Моя жизнь вообще кончена; даже те, кто обо мне более высокого мнения, чем я заслуживаю, не смогут для меня придумать другого дела, как писание мемуаров. Но ведь это не pis-aller[956]
, и мои мемуары могут быть интересны только для тех оставшихся, кто переживал это время. Но вообще делать что-либо на земле я уже не могу. Сделал я мало, очень мало. Когда меня превозносили во время моего юбилея, мне было совестно; я себе цену знаю лучше. Я прожил жизнь не без удовольствия, с успехом, иногда с фейерверком, но ничего после себя не оставил. Почему? Чего-то во мне не хватало. В моем студенчестве, в 1892 г., был эпизод, когда мой тогдашний лучший друг с собой покончил, отравившись цианистым калием. Он после себя оставил несколько писем, в том числе мне, кот. было так глубоко и правдиво, как можно писать только перед смертью. Его письмо мне я завещал положить с собой в могилу, но оно осталось в несгораемом шкафу в Москве и пропало. Но я по сю пору помню его наизусть. Оно начиналось словами: «Если я верю во что-нибудь в тебе, то только в твою огромную талантливость. Но и только. Не верю ни твоему слову, ни твоему сердцу, ни твоей силе...» Письмо было длинное и кончалось словами: «Христианина в тебе нет, а без этого мало цены, даже при твоих талантах». В этом или в чем другом была причина того, что я остался пустоцветом - не знаю. Но я все-таки образчик именно этого. Ведь когда Вы хвалите меня за правдивость и честность, Мельгунов обвиняет в «излишней объективности» - то все ошибаются. Эта «объективность» и «честность» - только убеждение, что в ней залог успеха, а не в преувеличениях; этому научили меня и адвокатура, и Дума. Это - итог жизненного опыта, и только. Так вот я и спрашиваю себя: во имя чего я буду цепляться за жизнь? Единственное, что мне еще должно сделать на земле, это «умереть не постыдно». Видите, и здесь есть «расчет», а не веление совести. И перед смертью «бежать» - это потерять последнее, что я могу еще сделать. Я не хочу мучений и пыток; для этого заблаговременно принял меры; у меня есть «цианистый калий». Но бежать, только чтоб продлить свою жизнь, в мои годы, - мне напоминает просьбу осужденного на казнь: еще 5 минут! Подождите 5 минут!Я не могу дать Вам большего доказательства дружбы, чем это письмо. Но не хочу притворяться перед Вами. Спасибо за все.
Вас. Маклаков
Автограф.
BAR. 5-6.
М.А. Алданов - В.А. Маклакову, 29 декабря 1950
29 декабря 1950
Дорогой Василий Алексеевич.
Действительно вижу в Вашем письме доказательство тех же чувств ко мне, какие у меня всегда были к Вам. Увезу его с собой в Америку, как и все Ваши письма. Если мне будет суждено Вас пережить, и если Вы не скажете мне теперь при встрече, что Вы этого не хотите, - кое-что напечатаю. Если же Вы не хотите, передам там в архив. Не знаю, создал ли архив Николаевский, но во всяком случае, есть архив Славянского отдела Нью-Йоркской Публичной Библиотеки, они не раз просили меня отдать им то, что у меня скопилось.
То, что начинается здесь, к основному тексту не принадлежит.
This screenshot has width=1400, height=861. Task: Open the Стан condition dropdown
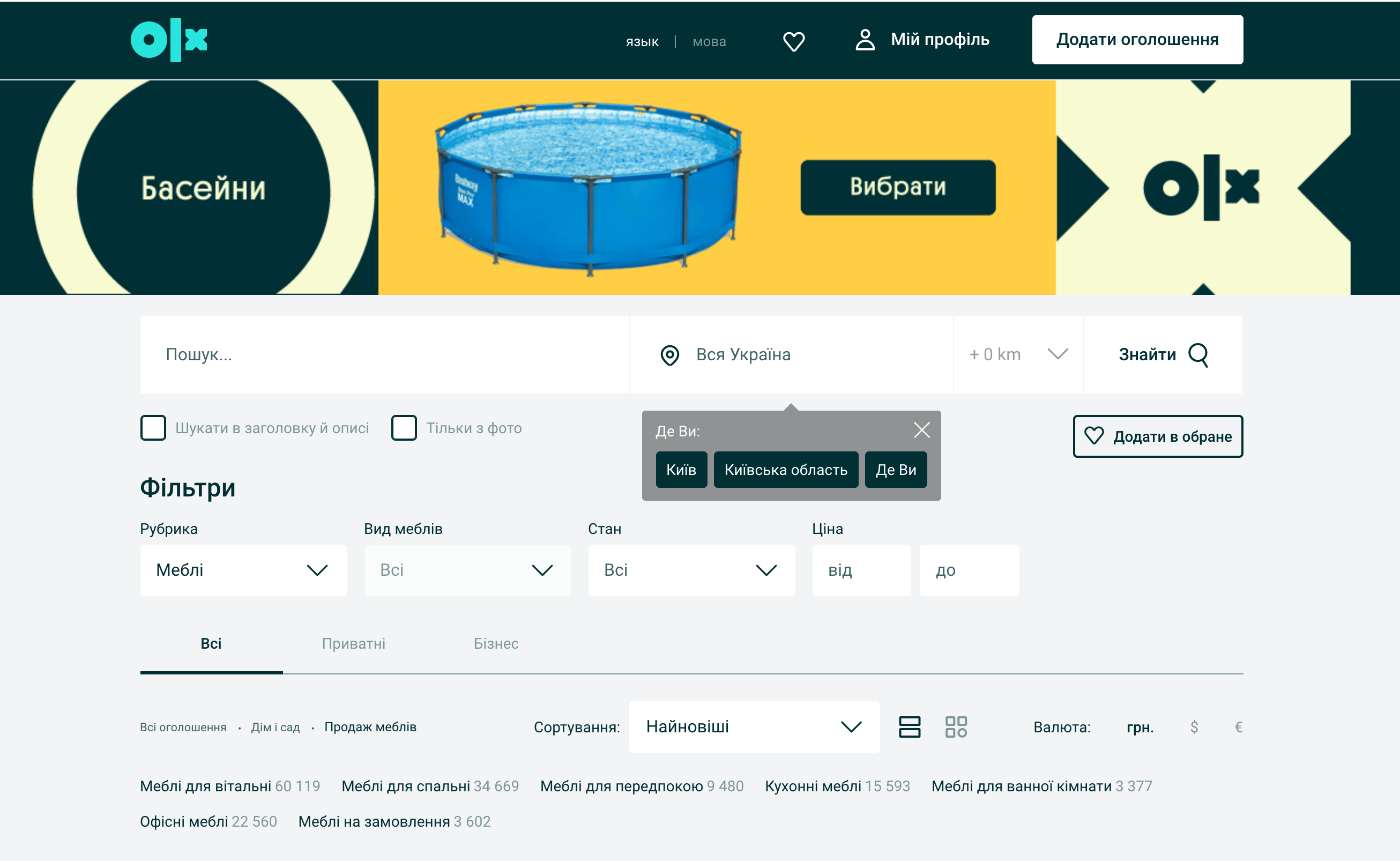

Виза ведь ни к чему не обязывает, ее можно взять хотя бы просто на всякий случай. Но больше не убеждаю Вас, хотя и далеко не со всем согласен в Ваших доводах.
Простите, что пишу очень кратко: конъюнктивит не проходит, и я завален делами перед отъездом. Через неделю увидимся. Значит, до скорого свиданья.
Ваш М. Алданов
Машинопись. Подлинник.
HIA. 2-16.
1951
М.А. Алданов - B.A. Маклакову[957], 6 февраля 1951
Aldanov Monsieur V. Maklakoff
109 West 84 St. 5 rue Péguy
New York 24, N. Y. Paris 6
France
6 февраля 1951
Дорогой Василий Алексеевич.
Приехали мы благополучно, но состояние моего глаза еще ухудшилось в дороге, и я почти каждый день должен был ходить здесь к окулисту, и совестно было показываться людям. Теперь уже лучше, но все-таки не совсем хорошо. Все же повидал почти всех, кого хотел повидать. С Керенским встретились дружественно, хотя, кажется, легкая трещина (не политическая, а личная) осталась. Как Вы знаете, Бюллетень его уже с месяц как кончился, и теперь ему совершенно нечего делать. Правда, какие-то директивы отправлялись в Германию, где состоялся съезд[958]
, но это в лучшем случае отнимало два часа в неделю, а остальное время надо все же как-то заполнять, и ничего у него нет, кроме чтения газет и хождения в гости. Лекций он давно не читал. Я ему передал приветы парнасских друзей. Кажется, ему приятно, что люди, политически с ним разошедшиеся, сохраняют к нему личную симпатию. Не знаю, что в конце концов дал съезд в Германии? По моим сведениям, солидаристы отказались войти в общенациональный комитет из-за расхождения по вопросу о единой и неделимой России. Мельгунов же вошел, хотя будто бы у него было соглашение (до съезда) с солидаристами. Может быть, это и не так. Но пока войны нет, делать и объединившемуся блоку будет решительно нечего, хотя, как я слышал, тогда обещают дать деньги на газету в Германии. Там опять-таки А. Ф-чу, думаю, будет нечего делать.